(Saved entries)
___

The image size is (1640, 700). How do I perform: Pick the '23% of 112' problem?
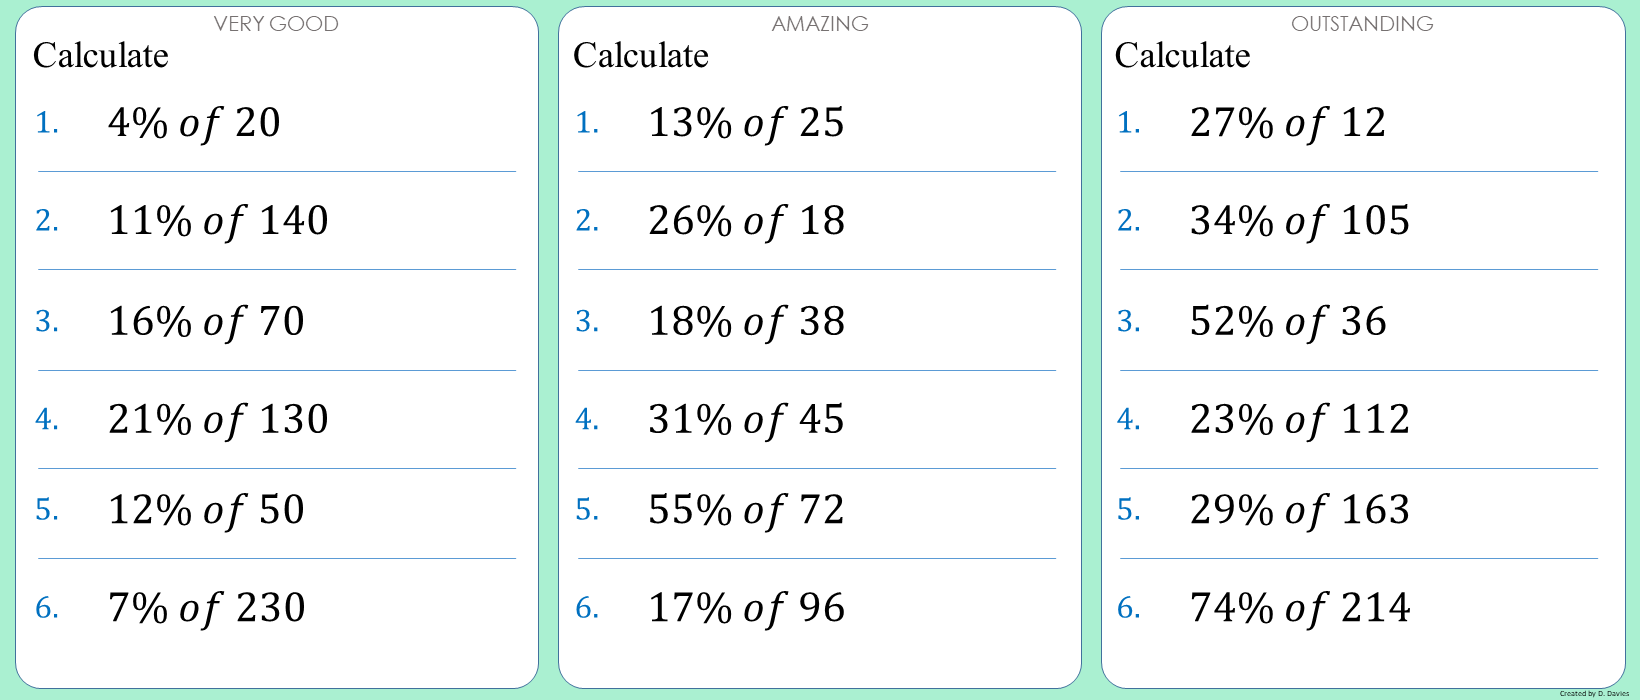pyautogui.click(x=1300, y=420)
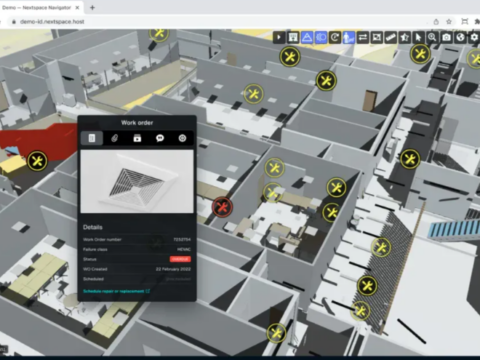This screenshot has width=480, height=360.
Task: Expand the toolbar play arrow
Action: pos(279,37)
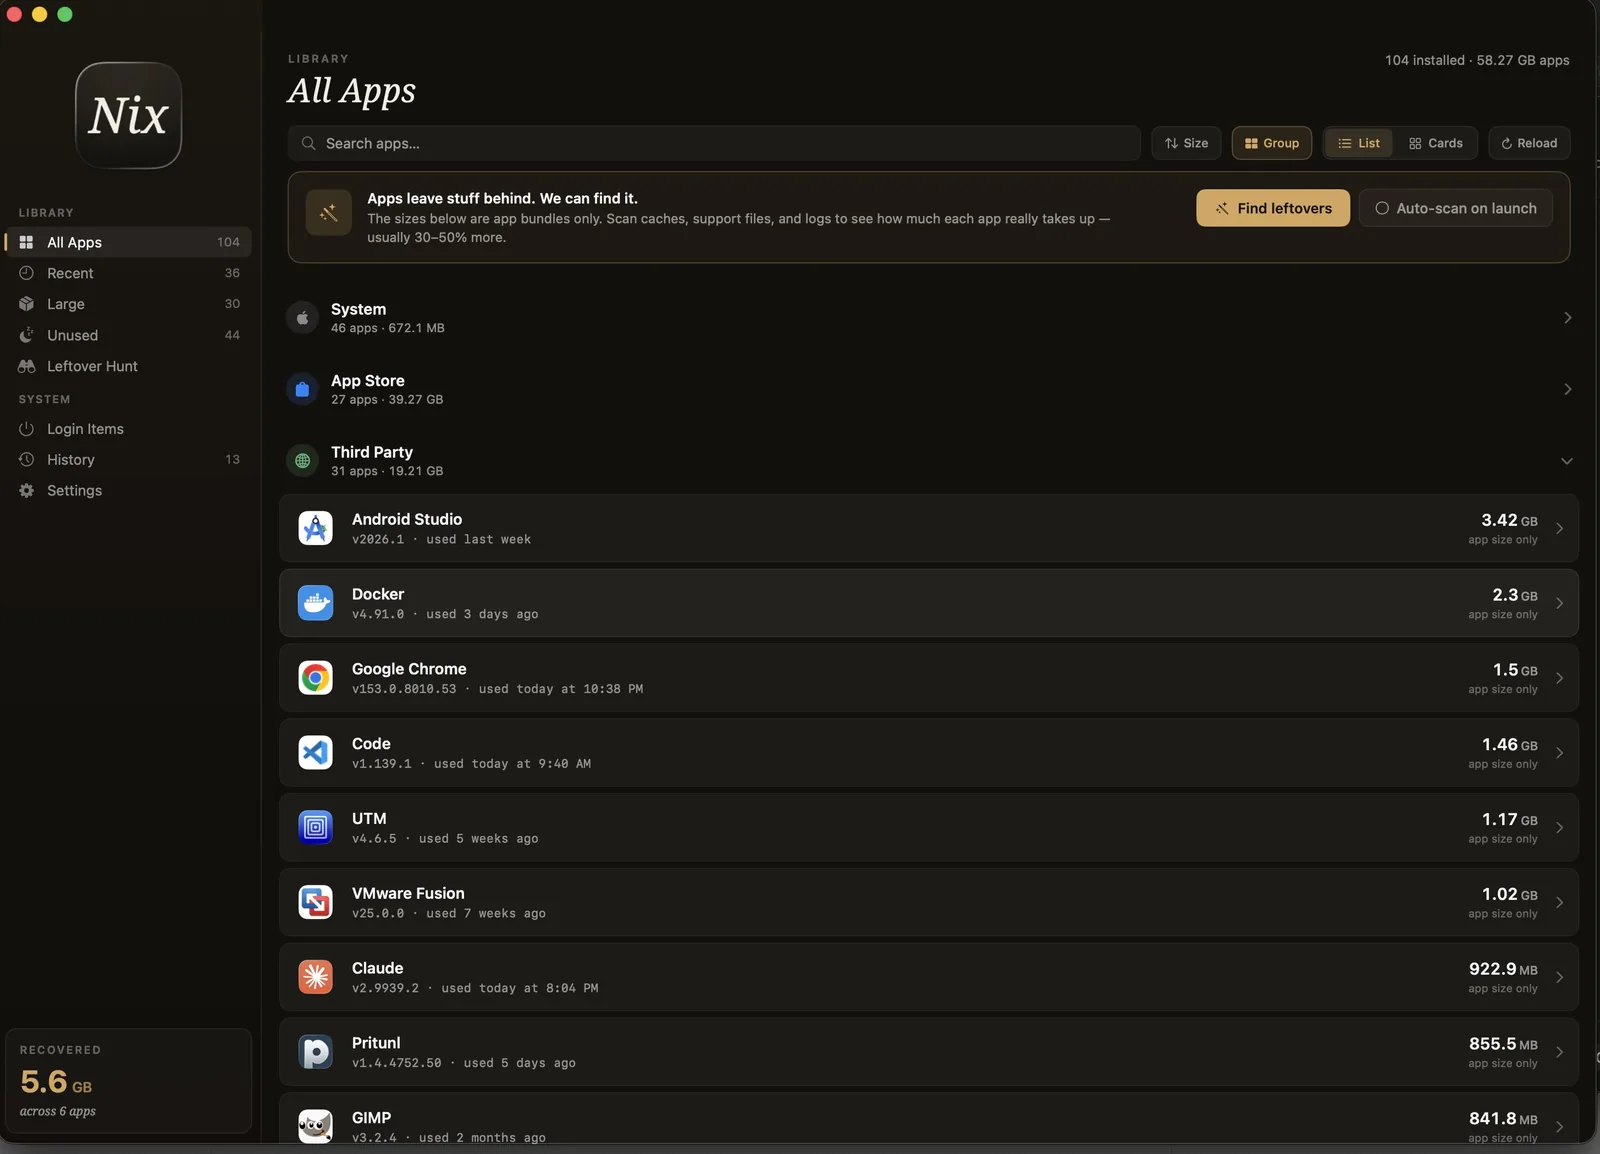
Task: Click the UTM app icon
Action: (315, 827)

___

— WORK INSTRUCTION —
Repeat the records above exactly, omitting every picture.

— ANSWER AREA —
The image size is (1640, 700). How do I perform: Pick the '23% of 112' problem?
pyautogui.click(x=1300, y=420)
This screenshot has width=480, height=360.
Task: Expand the toolbar play arrow
Action: pos(279,37)
Task: Click the UTM app icon
Action: (315, 827)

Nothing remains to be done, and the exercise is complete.